I don't know how the pizza would be if you loaded it down with toppings, or threw a bunch of sausage on there, because in my mind, only pepperoni, mushrooms (out of a can, none of this dried up fresh mushroom horse shit) and sometimes black olives can go on these thin crust pizzas.
In the end, however, I realize that some people just don't like it–and those individuals are inherently flawed.
MHP, Thank you for your impassioned defense of St. Louis pizza. I'll put Leo's on the spreadsheet and render full judgment sometime in the (distant) future when I have a hankering for the stuff.

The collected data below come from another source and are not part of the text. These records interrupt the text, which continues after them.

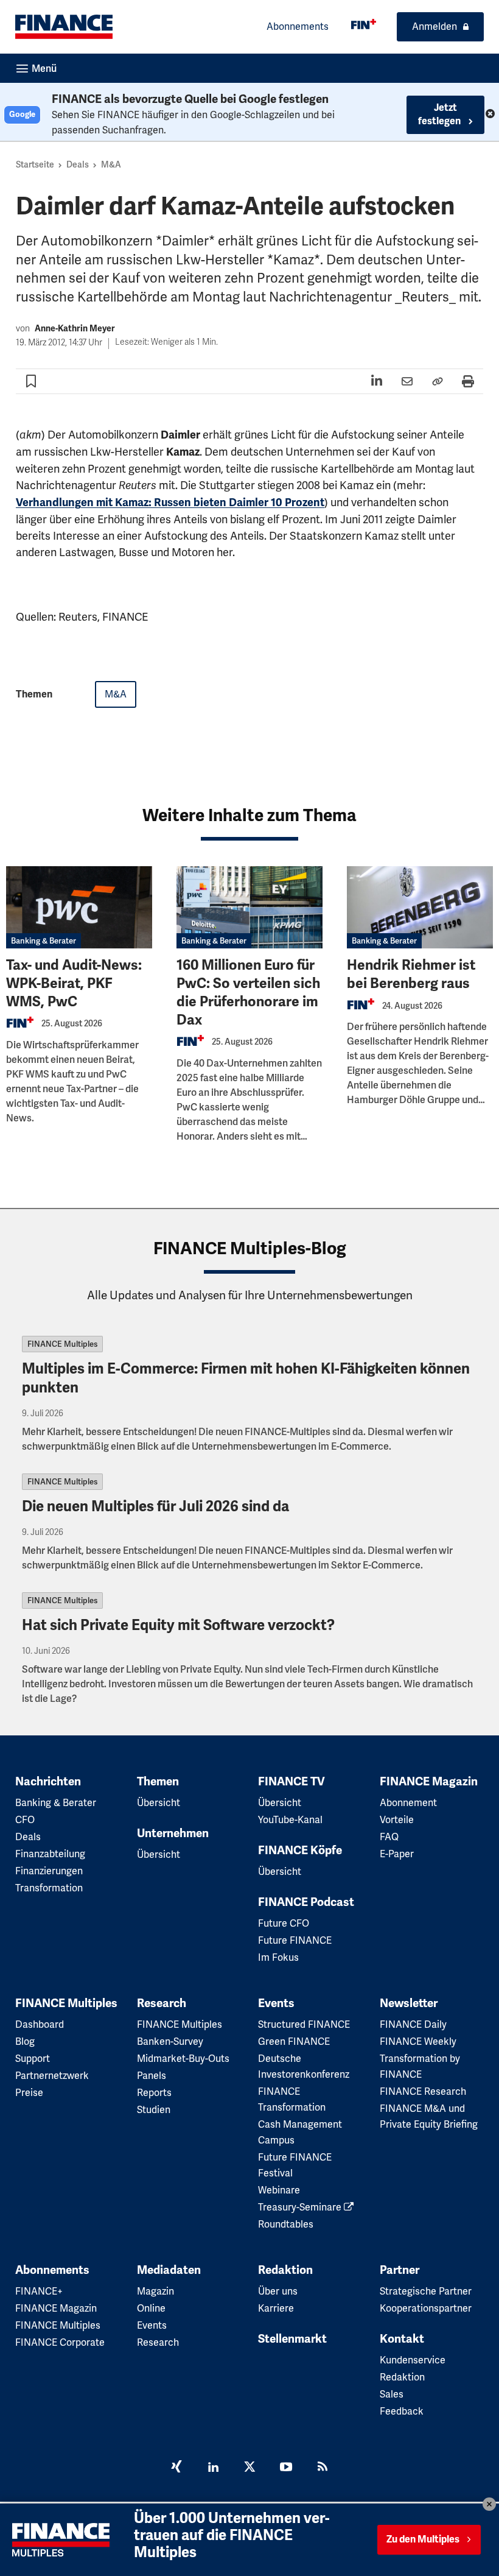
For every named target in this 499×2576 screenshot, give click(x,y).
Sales (391, 2394)
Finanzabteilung (50, 1853)
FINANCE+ (39, 2291)
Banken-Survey (170, 2041)
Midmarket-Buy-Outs (183, 2058)
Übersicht (158, 1802)
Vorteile (397, 1819)
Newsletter (409, 2003)
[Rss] (322, 2468)
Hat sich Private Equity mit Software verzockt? (178, 1625)
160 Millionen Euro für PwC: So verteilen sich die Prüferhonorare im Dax (248, 992)
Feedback (402, 2411)
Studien (153, 2109)
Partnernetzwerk (52, 2075)
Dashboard (39, 2024)
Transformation (49, 1888)
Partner (399, 2270)
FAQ (389, 1836)
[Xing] (176, 2468)
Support (32, 2058)
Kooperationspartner (426, 2308)
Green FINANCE (294, 2041)
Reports (154, 2092)
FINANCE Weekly (418, 2041)
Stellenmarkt (292, 2339)
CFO (25, 1819)
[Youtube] (286, 2468)
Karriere (276, 2308)
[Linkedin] (213, 2468)
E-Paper (397, 1853)
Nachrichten (48, 1781)
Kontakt (402, 2339)
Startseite (35, 164)
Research (161, 2003)
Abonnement (408, 1802)
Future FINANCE (295, 1940)
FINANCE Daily (413, 2024)
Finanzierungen (49, 1871)
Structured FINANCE (304, 2024)
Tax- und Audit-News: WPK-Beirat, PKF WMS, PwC (74, 983)
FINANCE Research (423, 2091)
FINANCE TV (291, 1781)
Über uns (278, 2291)
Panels (151, 2075)
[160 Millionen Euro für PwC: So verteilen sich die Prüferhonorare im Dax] (249, 907)
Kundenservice (412, 2360)
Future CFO (283, 1923)
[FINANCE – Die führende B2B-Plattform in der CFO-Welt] (64, 27)
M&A (111, 164)
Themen (158, 1781)
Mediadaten (169, 2270)
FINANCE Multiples (62, 1344)
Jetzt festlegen (440, 114)
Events (276, 2003)
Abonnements (298, 26)
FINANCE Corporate (60, 2342)
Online (151, 2308)
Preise (29, 2092)
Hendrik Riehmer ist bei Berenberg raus (411, 974)
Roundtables (285, 2224)
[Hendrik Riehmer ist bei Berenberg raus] (420, 907)
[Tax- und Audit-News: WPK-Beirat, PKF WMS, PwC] (79, 907)
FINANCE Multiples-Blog (249, 1248)
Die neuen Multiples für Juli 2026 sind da (155, 1506)
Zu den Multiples (422, 2539)
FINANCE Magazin (429, 1781)
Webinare (279, 2190)
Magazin (155, 2291)
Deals (77, 164)
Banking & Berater (43, 941)
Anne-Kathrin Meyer (75, 328)
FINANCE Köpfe (300, 1850)
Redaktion (285, 2270)
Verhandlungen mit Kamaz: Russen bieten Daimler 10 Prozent (170, 502)
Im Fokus (278, 1957)
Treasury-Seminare (301, 2207)
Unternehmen (173, 1833)
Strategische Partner (426, 2291)
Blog (25, 2041)
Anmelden (434, 26)
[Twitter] (249, 2468)
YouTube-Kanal (290, 1819)
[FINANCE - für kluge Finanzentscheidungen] (363, 24)
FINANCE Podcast (306, 1902)
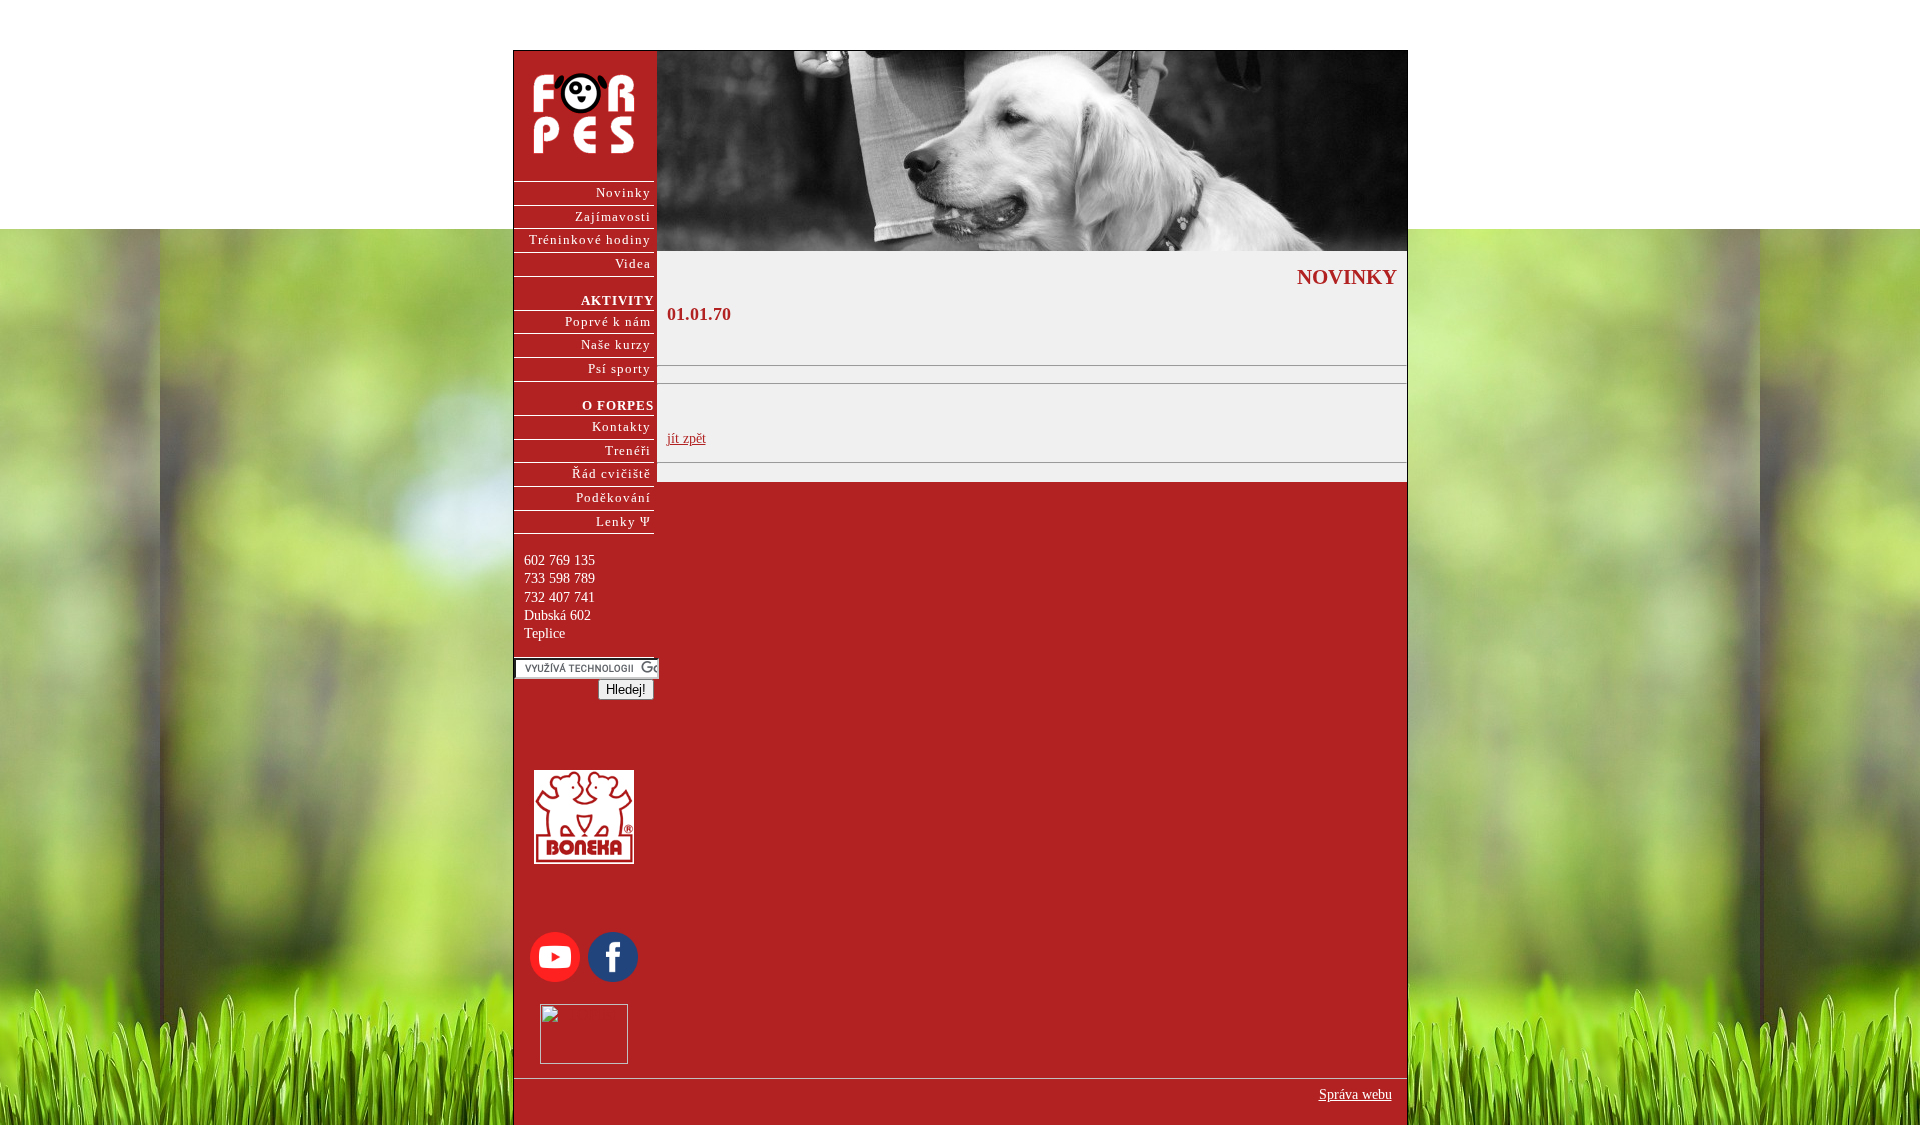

Just a quick FYI Leo's and George's are related. In fact, George's used to be called Leo's. I don't know all the details, but they are/were basically the same thing.
I have never made it to Leo's up north but have wanted to. If you make it, please update – I'd be interested in how they compare.
Waldo Pizza and Minsky's have pretty good St. Louis style pizza. (Yes haters, I said Minsky's.) Imo's is okay, but the cheese is a little salty.
Ii grew up on Imo's pizza.
It is King.
I didn't know what the heck that goo was on my pizza until I read this review and I didn't know St Louis claimed their own style pizza. But I can tell one thing; ST Louis style pizza is grotesque. I used to work for a company that brought George's pizza in for lunch and it crap then, back when George owned it. He used to drop that crap off. Ugh
That dried-up piece of crap in your Johnny C's picture does not resemble pizza I have ever had from there.
No, Johnny's is not as good as Waldo…it's just *different*. But if I am hungry for pizza it's Waldo's or Johnny C's…nothing else comes close in KC.
OK. I've lived in both towns and love 'em both. Truth? I understand not wanting to get next to the provel for those who didn't grow up with it.
HOWEVER, the truth is KC is NOT a pizza town! St. Louis style pizza or not. In St. Louis, you can go many places for a great pizza WITHOUT the provel, just mozzarella on a thin crust, or a chicago deep dish, etc.
If someone opens up a place in KC that has a great pizza (we did go to Waldo Pizza and it was good), they would clean up!
OK. I've lived in both towns and love 'em both. Truth? I understand not wanting to get next to the provel for those who didn't grow up with it.
HOWEVER, the truth is KC is NOT a pizza town! St. Louis style pizza or not. In St. Louis, you can go many places for a great pizza WITHOUT the provel, just mozzarella on a thin crust, or a chicago deep dish, etc.
If someone opens up a place in KC that has a great pizza (we did go to Waldo Pizza and it was good), they would clean up!
DLC, I just felt like commenting on my recent Johnny C's experience. I took my friend there the other day…I had no idea he'd never been, but anyway, I got my usual: pepperoni, sausage, mixed cheese, extra sauce (I usually go a little well done but didn't have time). Well, it was great. My friend loved it so much he wanted to come back the next day (yes, we're fat). Let me just say, they screwed up our order – we ended up with a pepperoni & mushroom, no extra sauce, and just provel. I hated it. It was dry and the cheese was cloying.
Now, ordered the way I usually do with the mixed cheese and extra sauce I love it. The "normal" way they serve it…not so much
Oh, one more thing. Don't bother with the Italian beef at Johnny C's. It actually isn't too bad of a sandwich, but it isn't an Italian beef. It is roast beef on a fairly crusty roll, with pickled banana peppers, the ubiquitous provel, and a small portion cup of jus.